▼
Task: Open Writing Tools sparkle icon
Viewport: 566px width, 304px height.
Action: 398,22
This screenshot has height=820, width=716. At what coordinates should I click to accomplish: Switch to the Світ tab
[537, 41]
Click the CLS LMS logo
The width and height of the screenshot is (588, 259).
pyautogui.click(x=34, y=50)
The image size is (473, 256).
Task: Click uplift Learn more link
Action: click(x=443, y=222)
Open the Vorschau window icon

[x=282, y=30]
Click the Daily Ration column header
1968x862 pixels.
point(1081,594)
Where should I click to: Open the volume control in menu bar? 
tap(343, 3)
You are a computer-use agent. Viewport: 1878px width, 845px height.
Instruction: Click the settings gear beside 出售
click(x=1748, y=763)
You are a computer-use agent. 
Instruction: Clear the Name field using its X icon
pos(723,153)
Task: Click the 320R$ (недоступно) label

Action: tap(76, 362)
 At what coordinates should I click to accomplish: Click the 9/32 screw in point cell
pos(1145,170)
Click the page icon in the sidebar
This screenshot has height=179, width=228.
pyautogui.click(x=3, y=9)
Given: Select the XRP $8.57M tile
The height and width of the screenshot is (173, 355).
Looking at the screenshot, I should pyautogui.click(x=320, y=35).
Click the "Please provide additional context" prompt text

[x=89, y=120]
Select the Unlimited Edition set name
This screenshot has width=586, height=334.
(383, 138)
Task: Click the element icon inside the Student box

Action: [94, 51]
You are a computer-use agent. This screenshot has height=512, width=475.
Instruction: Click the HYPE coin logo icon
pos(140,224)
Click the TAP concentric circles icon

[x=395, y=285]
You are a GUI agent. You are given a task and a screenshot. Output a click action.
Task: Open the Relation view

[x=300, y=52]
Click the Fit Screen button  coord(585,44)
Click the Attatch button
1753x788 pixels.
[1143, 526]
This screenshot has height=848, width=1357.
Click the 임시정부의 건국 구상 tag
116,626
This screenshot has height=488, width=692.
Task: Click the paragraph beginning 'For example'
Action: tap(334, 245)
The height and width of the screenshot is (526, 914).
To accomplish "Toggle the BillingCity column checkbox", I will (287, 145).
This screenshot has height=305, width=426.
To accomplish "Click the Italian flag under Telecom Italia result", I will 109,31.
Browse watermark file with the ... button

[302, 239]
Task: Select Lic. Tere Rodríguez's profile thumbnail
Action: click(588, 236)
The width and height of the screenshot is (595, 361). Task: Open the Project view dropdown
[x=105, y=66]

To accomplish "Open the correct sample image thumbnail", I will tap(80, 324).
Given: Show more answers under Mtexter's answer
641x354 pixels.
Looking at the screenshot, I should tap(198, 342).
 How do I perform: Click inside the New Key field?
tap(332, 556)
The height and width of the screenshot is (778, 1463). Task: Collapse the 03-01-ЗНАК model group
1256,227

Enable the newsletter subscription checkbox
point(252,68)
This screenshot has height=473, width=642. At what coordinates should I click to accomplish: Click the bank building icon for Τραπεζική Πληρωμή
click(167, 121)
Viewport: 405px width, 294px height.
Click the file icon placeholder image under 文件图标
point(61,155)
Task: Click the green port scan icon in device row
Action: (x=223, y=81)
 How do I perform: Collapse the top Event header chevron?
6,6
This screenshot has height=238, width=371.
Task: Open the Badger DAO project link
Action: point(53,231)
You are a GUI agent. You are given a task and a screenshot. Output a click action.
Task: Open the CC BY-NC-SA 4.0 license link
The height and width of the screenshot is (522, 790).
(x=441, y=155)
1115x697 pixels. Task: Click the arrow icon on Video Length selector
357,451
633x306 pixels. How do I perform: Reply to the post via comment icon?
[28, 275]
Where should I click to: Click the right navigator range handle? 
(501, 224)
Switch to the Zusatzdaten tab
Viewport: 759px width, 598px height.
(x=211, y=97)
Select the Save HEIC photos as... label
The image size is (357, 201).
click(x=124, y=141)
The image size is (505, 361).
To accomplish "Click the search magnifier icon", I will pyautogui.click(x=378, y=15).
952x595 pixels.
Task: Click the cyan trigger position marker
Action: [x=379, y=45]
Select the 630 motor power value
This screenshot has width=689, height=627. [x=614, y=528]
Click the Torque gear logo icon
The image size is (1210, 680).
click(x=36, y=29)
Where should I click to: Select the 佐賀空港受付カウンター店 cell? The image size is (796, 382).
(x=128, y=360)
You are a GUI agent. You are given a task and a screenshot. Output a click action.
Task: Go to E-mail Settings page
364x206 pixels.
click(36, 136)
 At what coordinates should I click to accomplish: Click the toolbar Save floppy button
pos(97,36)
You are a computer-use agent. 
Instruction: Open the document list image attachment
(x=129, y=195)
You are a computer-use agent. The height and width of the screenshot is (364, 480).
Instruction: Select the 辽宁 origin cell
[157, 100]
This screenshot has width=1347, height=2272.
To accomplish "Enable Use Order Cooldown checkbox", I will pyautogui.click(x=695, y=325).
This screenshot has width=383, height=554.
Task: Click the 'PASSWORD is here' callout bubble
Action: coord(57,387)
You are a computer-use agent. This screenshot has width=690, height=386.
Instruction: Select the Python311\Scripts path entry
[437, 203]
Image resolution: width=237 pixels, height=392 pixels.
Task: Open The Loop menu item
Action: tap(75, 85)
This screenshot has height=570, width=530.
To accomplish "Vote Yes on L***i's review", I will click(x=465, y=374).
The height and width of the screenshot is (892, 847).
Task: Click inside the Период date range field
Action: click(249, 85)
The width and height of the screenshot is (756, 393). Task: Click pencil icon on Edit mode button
▲
* **WORK TO BE COMPLETED**:
All of the data, from the first line to the last, should be written out exactly.

* **TASK SOLUTION**:
Task: Open Writing Tools sparkle icon
Viewport: 566px width, 304px height.
Action: 398,22
This screenshot has height=820, width=716. At what coordinates should I click to accomplish: Switch to the Світ tab
[537, 41]
Click the CLS LMS logo
The width and height of the screenshot is (588, 259).
pyautogui.click(x=34, y=50)
The image size is (473, 256).
Task: Click uplift Learn more link
Action: click(x=443, y=222)
Open the Vorschau window icon

[x=282, y=30]
Click the Daily Ration column header
1968x862 pixels.
point(1081,594)
Where should I click to: Open the volume control in menu bar? 
tap(343, 3)
You are a computer-use agent. Viewport: 1878px width, 845px height.
Instruction: Click the settings gear beside 出售
click(x=1748, y=763)
You are a computer-use agent. 
Instruction: Clear the Name field using its X icon
pos(723,153)
Task: Click the 320R$ (недоступно) label

Action: tap(76, 362)
 At what coordinates should I click to accomplish: Click the 9/32 screw in point cell
pos(1145,170)
Click the page icon in the sidebar
This screenshot has height=179, width=228.
pyautogui.click(x=3, y=9)
Given: Select the XRP $8.57M tile
The height and width of the screenshot is (173, 355).
Looking at the screenshot, I should pyautogui.click(x=320, y=35).
Click the "Please provide additional context" prompt text

[x=89, y=120]
Select the Unlimited Edition set name
This screenshot has width=586, height=334.
(383, 138)
Task: Click the element icon inside the Student box

Action: [94, 51]
You are a computer-use agent. This screenshot has height=512, width=475.
Instruction: Click the HYPE coin logo icon
pos(140,224)
Click the TAP concentric circles icon

[x=395, y=285]
You are a GUI agent. You are given a task and a screenshot. Output a click action.
Task: Open the Relation view

[x=300, y=52]
Click the Fit Screen button  coord(585,44)
Click the Attatch button
1753x788 pixels.
[1143, 526]
This screenshot has height=848, width=1357.
Click the 임시정부의 건국 구상 tag
116,626
This screenshot has height=488, width=692.
Task: Click the paragraph beginning 'For example'
Action: tap(334, 245)
The height and width of the screenshot is (526, 914).
To accomplish "Toggle the BillingCity column checkbox", I will (287, 145).
This screenshot has height=305, width=426.
To accomplish "Click the Italian flag under Telecom Italia result", I will 109,31.
Browse watermark file with the ... button

[302, 239]
Task: Select Lic. Tere Rodríguez's profile thumbnail
Action: click(588, 236)
The width and height of the screenshot is (595, 361). Task: Open the Project view dropdown
[x=105, y=66]

To accomplish "Open the correct sample image thumbnail", I will tap(80, 324).
Given: Show more answers under Mtexter's answer
641x354 pixels.
Looking at the screenshot, I should tap(198, 342).
 How do I perform: Click inside the New Key field?
tap(332, 556)
The height and width of the screenshot is (778, 1463). Task: Collapse the 03-01-ЗНАК model group
1256,227

Enable the newsletter subscription checkbox
point(252,68)
This screenshot has height=473, width=642. At what coordinates should I click to accomplish: Click the bank building icon for Τραπεζική Πληρωμή
click(167, 121)
Viewport: 405px width, 294px height.
Click the file icon placeholder image under 文件图标
point(61,155)
Task: Click the green port scan icon in device row
Action: (x=223, y=81)
 How do I perform: Collapse the top Event header chevron?
6,6
This screenshot has height=238, width=371.
Task: Open the Badger DAO project link
Action: point(53,231)
You are a GUI agent. You are given a task and a screenshot. Output a click action.
Task: Open the CC BY-NC-SA 4.0 license link
The height and width of the screenshot is (522, 790).
(x=441, y=155)
1115x697 pixels. Task: Click the arrow icon on Video Length selector
357,451
633x306 pixels. How do I perform: Reply to the post via comment icon?
[28, 275]
Where should I click to: Click the right navigator range handle? 
(501, 224)
Switch to the Zusatzdaten tab
Viewport: 759px width, 598px height.
(x=211, y=97)
Select the Save HEIC photos as... label
The image size is (357, 201).
click(x=124, y=141)
The image size is (505, 361).
To accomplish "Click the search magnifier icon", I will pyautogui.click(x=378, y=15).
952x595 pixels.
Task: Click the cyan trigger position marker
Action: [x=379, y=45]
Select the 630 motor power value
This screenshot has width=689, height=627. [x=614, y=528]
Click the Torque gear logo icon
The image size is (1210, 680).
click(x=36, y=29)
Where should I click to: Select the 佐賀空港受付カウンター店 cell? The image size is (796, 382).
(x=128, y=360)
You are a GUI agent. You are given a task and a screenshot. Output a click action.
Task: Go to E-mail Settings page
364x206 pixels.
click(36, 136)
 At what coordinates should I click to accomplish: Click the toolbar Save floppy button
pos(97,36)
You are a computer-use agent. 
Instruction: Open the document list image attachment
(x=129, y=195)
You are a computer-use agent. The height and width of the screenshot is (364, 480).
Instruction: Select the 辽宁 origin cell
[157, 100]
This screenshot has width=1347, height=2272.
To accomplish "Enable Use Order Cooldown checkbox", I will pyautogui.click(x=695, y=325).
This screenshot has width=383, height=554.
Task: Click the 'PASSWORD is here' callout bubble
Action: coord(57,387)
You are a computer-use agent. This screenshot has width=690, height=386.
Instruction: Select the Python311\Scripts path entry
[437, 203]
Image resolution: width=237 pixels, height=392 pixels.
Task: Open The Loop menu item
Action: tap(75, 85)
This screenshot has height=570, width=530.
To accomplish "Vote Yes on L***i's review", I will click(x=465, y=374).
The height and width of the screenshot is (892, 847).
Task: Click inside the Период date range field
Action: click(249, 85)
The width and height of the screenshot is (756, 393). Task: Click pencil icon on Edit mode button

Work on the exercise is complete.